266.【過去編】ある元治癒大臣
・コーディ視点
昔、ルカタ帝国に居た頃の話。
変わった子どもだ。
私はよく、そう言われていた。
皆と遊ばず、一人森に遊びに行き、草で練り物を作るのが好きだった。
その時、とある男に見つかり、彼が薬草のことを教えてくれるようになった。
「このあたりの薬草は、質の高い薬の材料になるのでおじゃる。
「……そう」
「貴様は物覚えが良い。
我は有能な者が大好きなのでおじゃる。
いつか我が皇帝となった時、薬師として雇ってやるのでおじゃる」
「うん」
その男は、やがて皇帝となるほどの偉い貴族だったらしいけれど、当時の私はよく分かっていなかった。
◇ ◇ ◇ ◇
月日は流れ、私は15歳となった。
私みたいな変人でも、この年になると女性扱いされるらしく、パートナーも出来た。
一緒に森の散策に付き合ってくれる良い人だ。
「今日は西にある、遠くの森に行ってみよう。いつも同じ場所じゃ飽きるだろ」
「いいかも」
私達はいつもと違う森へ向かった。
そこがエルフ族の縄張りだと知らずに。
◇ ◇ ◇ ◇
「マイト……そんな……」
エルフ達の弓に貫かれて絶命したパートナー。
彼は最後に「逃げろ」と叫んだが、悲しいことに足がすくんで動けない。
「人間死すべし。

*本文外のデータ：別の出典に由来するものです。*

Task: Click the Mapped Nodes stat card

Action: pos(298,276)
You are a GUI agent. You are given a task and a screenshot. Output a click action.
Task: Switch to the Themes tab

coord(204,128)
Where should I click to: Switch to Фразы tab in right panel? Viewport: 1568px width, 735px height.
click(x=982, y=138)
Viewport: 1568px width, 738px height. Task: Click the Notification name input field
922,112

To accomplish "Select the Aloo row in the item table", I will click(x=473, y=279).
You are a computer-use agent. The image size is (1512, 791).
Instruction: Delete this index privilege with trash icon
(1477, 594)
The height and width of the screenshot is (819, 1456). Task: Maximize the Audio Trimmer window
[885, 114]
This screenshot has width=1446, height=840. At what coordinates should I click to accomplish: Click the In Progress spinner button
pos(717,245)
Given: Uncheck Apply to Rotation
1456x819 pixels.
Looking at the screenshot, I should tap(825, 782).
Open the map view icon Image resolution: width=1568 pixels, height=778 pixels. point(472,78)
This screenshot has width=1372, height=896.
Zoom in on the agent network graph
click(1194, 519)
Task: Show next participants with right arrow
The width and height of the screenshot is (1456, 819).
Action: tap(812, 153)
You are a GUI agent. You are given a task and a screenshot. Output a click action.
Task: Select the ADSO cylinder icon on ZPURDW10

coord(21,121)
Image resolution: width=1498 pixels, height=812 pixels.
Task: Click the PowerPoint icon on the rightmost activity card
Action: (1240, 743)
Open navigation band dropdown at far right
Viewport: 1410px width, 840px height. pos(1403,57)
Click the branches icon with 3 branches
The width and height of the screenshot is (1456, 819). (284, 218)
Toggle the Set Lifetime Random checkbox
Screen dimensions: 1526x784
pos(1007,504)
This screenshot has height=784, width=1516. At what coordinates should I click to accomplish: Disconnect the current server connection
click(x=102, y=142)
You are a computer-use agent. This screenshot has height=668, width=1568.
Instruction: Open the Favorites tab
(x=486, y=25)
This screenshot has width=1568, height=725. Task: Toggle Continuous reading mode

慈悲はない」
「ひゃははははー! 汚ねぇ女だなぁ!
どう料理してやろうかぁ!」
「あたしらの土地に入ったことを後悔するんだね」
それから私はエルフの男女たちに殴られ、蹴られ、酷いことをされた。
犯されることはなかった。
彼らは私を汚物扱いしていたらしく、私なんて犯す価値も無いとのこと。
それからだろうか。
大勢の人を見ると吐き気が現れるようになったのは。
今でも夢に見る。エルフの男女たちの下品な笑みが。
この日、私はエルフ族の捕虜となった。
◇ ◇ ◇ ◇
何日、何ヶ月経っただろう。
エルフ族が投げてよこす食べ物を犬食いして、排泄物を垂れ流す日々。
そんなある日のこと、エルフ族が騒ぎ出した。
「おい! ヤバいのが向かって来ているらしいぞ!」
「早く逃げるんだよ!」
エルフ達があたふたしていると、突然彼らに黒い触手のようなものが絡まる。
「な、何だこれは?!」
「動けない!」
「ふん、帝国にまだ人間の出来損ないが居たでおじゃるか。
消えよ、【存在消去】」
その男の人は、小さな子どもの頃に見たあの男だった。
男が紫色の光を放つと、エルフ達が消えてしまう。
あっという間に、この場には私1人となった。
「捕まった平民か。情けない。
我は役立たずが大嫌いでおじゃる。
【存在しょ……」
「……」
「んん?
よく見ればあの時の子どもでおじゃるな。
ふむ、我は約束を破るのは大嫌いであるからして、貴様を薬師に雇うことにしよう」
こうして私は、ワルサー皇帝の気まぐれで薬師に雇われることとなる。
やがて治癒大臣にまで上り詰めるのだけど、それはまだ10年後の話。